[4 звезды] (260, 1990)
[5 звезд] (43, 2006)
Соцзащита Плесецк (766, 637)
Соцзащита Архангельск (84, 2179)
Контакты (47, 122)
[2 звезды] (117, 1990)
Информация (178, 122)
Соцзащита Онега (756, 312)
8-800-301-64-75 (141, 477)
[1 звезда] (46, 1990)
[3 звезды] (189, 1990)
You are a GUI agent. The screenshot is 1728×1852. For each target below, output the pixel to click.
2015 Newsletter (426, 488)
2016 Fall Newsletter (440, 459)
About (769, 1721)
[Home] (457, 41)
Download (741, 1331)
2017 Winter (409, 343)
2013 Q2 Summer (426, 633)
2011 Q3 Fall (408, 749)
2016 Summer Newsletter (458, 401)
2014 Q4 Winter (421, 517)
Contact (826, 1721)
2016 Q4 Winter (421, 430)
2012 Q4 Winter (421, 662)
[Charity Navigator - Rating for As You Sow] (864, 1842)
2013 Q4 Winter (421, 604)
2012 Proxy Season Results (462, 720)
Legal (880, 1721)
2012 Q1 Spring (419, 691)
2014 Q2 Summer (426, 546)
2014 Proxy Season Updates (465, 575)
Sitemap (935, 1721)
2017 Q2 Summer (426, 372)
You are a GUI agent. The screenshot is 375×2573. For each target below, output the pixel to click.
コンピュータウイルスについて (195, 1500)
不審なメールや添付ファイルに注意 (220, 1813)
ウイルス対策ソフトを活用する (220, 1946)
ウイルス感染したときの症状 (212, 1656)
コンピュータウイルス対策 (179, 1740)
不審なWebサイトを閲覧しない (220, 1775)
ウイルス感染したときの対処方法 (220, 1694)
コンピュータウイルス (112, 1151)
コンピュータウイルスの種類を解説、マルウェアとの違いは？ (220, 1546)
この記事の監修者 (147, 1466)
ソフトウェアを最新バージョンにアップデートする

════════

• INSTRUCTIONS FOR THE TASK: The full listing above is to be transcribed exactly.

• RESULT OF THIS TASK:
[4 звезды] (260, 1990)
[5 звезд] (43, 2006)
Соцзащита Плесецк (766, 637)
Соцзащита Архангельск (84, 2179)
Контакты (47, 122)
[2 звезды] (117, 1990)
Информация (178, 122)
Соцзащита Онега (756, 312)
8-800-301-64-75 (141, 477)
[1 звезда] (46, 1990)
[3 звезды] (189, 1990)
You are a GUI agent. The screenshot is 1728×1852. For each target below, output the pixel to click.
2015 Newsletter (426, 488)
2016 Fall Newsletter (440, 459)
About (769, 1721)
[Home] (457, 41)
Download (741, 1331)
2017 Winter (409, 343)
2013 Q2 Summer (426, 633)
2011 Q3 Fall (408, 749)
2016 Summer Newsletter (458, 401)
2014 Q4 Winter (421, 517)
Contact (826, 1721)
2016 Q4 Winter (421, 430)
2012 Q4 Winter (421, 662)
[Charity Navigator - Rating for As You Sow] (864, 1842)
2013 Q4 Winter (421, 604)
2012 Proxy Season Results (462, 720)
Legal (880, 1721)
2012 Q1 Spring (419, 691)
2014 Q2 Summer (426, 546)
2014 Proxy Season Updates (465, 575)
Sitemap (935, 1721)
2017 Q2 Summer (426, 372)
You are a GUI agent. The screenshot is 375×2573. For each target below, output the pixel to click.
コンピュータウイルスについて (195, 1500)
不審なメールや添付ファイルに注意 (220, 1813)
ウイルス対策ソフトを活用する (220, 1946)
ウイルス感染したときの症状 (212, 1656)
コンピュータウイルス対策 (179, 1740)
不審なWebサイトを閲覧しない (220, 1775)
ウイルス感染したときの対処方法 (220, 1694)
コンピュータウイルス (112, 1151)
コンピュータウイルスの種類を解説、マルウェアとの違いは？ (220, 1546)
この記事の監修者 (147, 1466)
ソフトウェアを最新バージョンにアップデートする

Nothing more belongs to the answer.